This repository contains the code and data related to an upcoming article about a workflow to classify the English Short Title Catalogue (ESTC) records by genre. Preprint of the article is available at Zenodo. For proprietary reasons, we can not share all data sets needed for replication publicly. Those data sets can be shared for replication purposes upon a request. Data sets called in the scripts but missing from the publicly available version of the repo are marked with X. Calls to libraries and repositories that contain ESTC data that we can not share publicly have been left as they were when the scripts were ran.
The article elaborates on e.g. the structure of the classification workflow comprehensively. Hence, the descriptions here are concise and written to complement and connect to the article.
This folder includes the classification, analysis and tool (e.g. exploratory tools used in the article) R scripts related to the article.
The main script of the workflow to classify ESTC records by genre. Takes the steps 1-2 as the starting point and continues to the other steps. In addition to the genre data, evaluation samples analysed in the article are also generated in this script.
A script that contains the data analyses of the manually annotated samples and the genre data generated by the workflow. Figures 2-5 and table 4 are produced in this script.
Minor polishing and implementation of the supercategories for the genre data.
A script that gathers information about periodical publications and combines that data with the manually annotated documents, executing steps 1 and 2 of the workflow.
Demonstrates how statistical approaches were used to find potentially useful keywords and title ngrams for the genre classification workflow.
This subfolder contains files that relate to the results (e.g. classified ESTC records, manually annotated data) obtained in the article.
The very final output that incorporates the discoveries of the evaluation to the genre data. ESTC record per row and the main category, subcategory and supercategory on respective columns.
The evaluated sample of records classified by the workflow. The manually annotated records have a source variable value 'not available', something that was fixed for the post-processed version of the genre data.
The evaluated sample of records not classified by the workflow.
The output of the genre classification workflow, with each row corresponding to an ESTC record with the main category and subcategories on their respective columns.
A table that demonstrates what the tables that were used to look for useful ngrams and keywords to include to the workflow looked like. The last column of the table topic_category_ratio measures how disproportionately a given keyword (named topic in the table) is concentrated to a main category (first column) in manually annotated data. The second last column measures the absolute concentration of a keyword to a main category. These properties allow a more focused analysis of those keywords, that have at least a strong correlational relationship with some main category. Due to proprietary reasons, we can not share full tables that result from such computational analyses in a publicly available repo.
The data about erroneous (each row a record in the sample and columns indicating the real and assigned category) classifications used to create figures 2 and 3. The table summary_table_of_pairwise_labeling_errors.csv is the starting point for this table.
Table that includes the rows and columns of table 5, as well as other columns needed to derive the final coverage estimates.

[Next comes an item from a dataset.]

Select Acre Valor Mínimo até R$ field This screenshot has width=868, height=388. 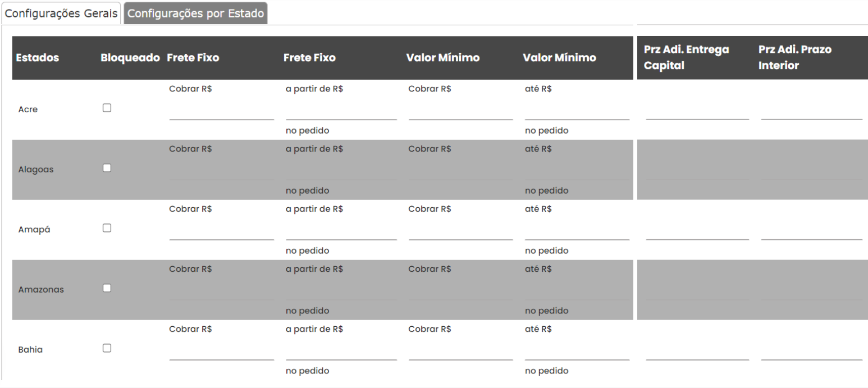coord(577,112)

This subfolder contains files utilised by the classification and analysis pipeline, that are more related to the 'process' rather than 'results' of the article. By default, data sets related to ESTC contain one edition per row, and columns list attributes (id, title, etc.)
The manually annotated ESTC records used in the workflow (step 1). This is combined with the periodicals to create manually_annotated_documents_and_periodicals.csv. Periodical information in this table was not used.

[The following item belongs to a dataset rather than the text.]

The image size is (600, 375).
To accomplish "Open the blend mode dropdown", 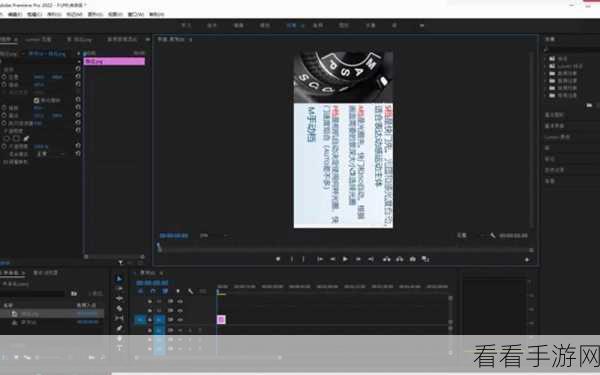I will (x=50, y=154).
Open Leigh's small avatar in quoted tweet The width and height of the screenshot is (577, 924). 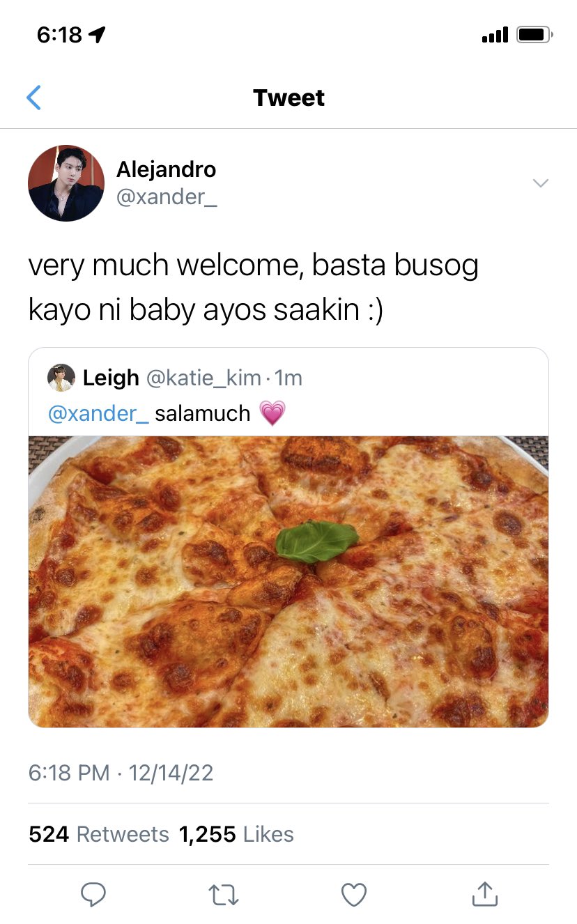[61, 378]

A file that post-processes some of the labeling that the authors did to the manually evaluated samples to a standardised format needed for statistical analysis.
The random sample of documents labelled by the workflow that the two authors evaluated. The annotated version is in the subfolder data_final.
The random sample of documents not labelled by the workflow that the two authors evaluated. The annotated version is in the subfolder data_final.
Files that list ngrams that are at least statistically correlated with a main category, with a field (varies by file) that can be used to filter out ngrams that did not pass the manual evaluation stage.
Full titles of the ESTC records
The keyword data (ESTC record-keyword -pairs) used in the article/workflow.
Documents of the steps 1 and 2 of the workflow combined.
Keywords that were manually selected for the workflow for classification step 3.
Keywords used to detect periodicals.
Strings in microfilm and bibliographic information fields deemed potentially useful in detecting periodicals. The harmonised version of this file includes a column that indicates whether the string was then manually selected to be an indicator of a related record actually being a periodical.
File that harmonises subcategory information to a more standardised format (e.g. trials is converted to trial).
A table that maps the main categories to supercategories.
Monograms used in the second round of labeling ESTC records with genre based on title ngrams (step 5).
Keywords used to label ESTC records on the second round of labeling ESTC records with genre based on the ESTC keywords (step 6).
For some of the scripts produce these to more accurately describe the conditions in which the script was run the last time.
Scripts generate the visualisations shown in the article here.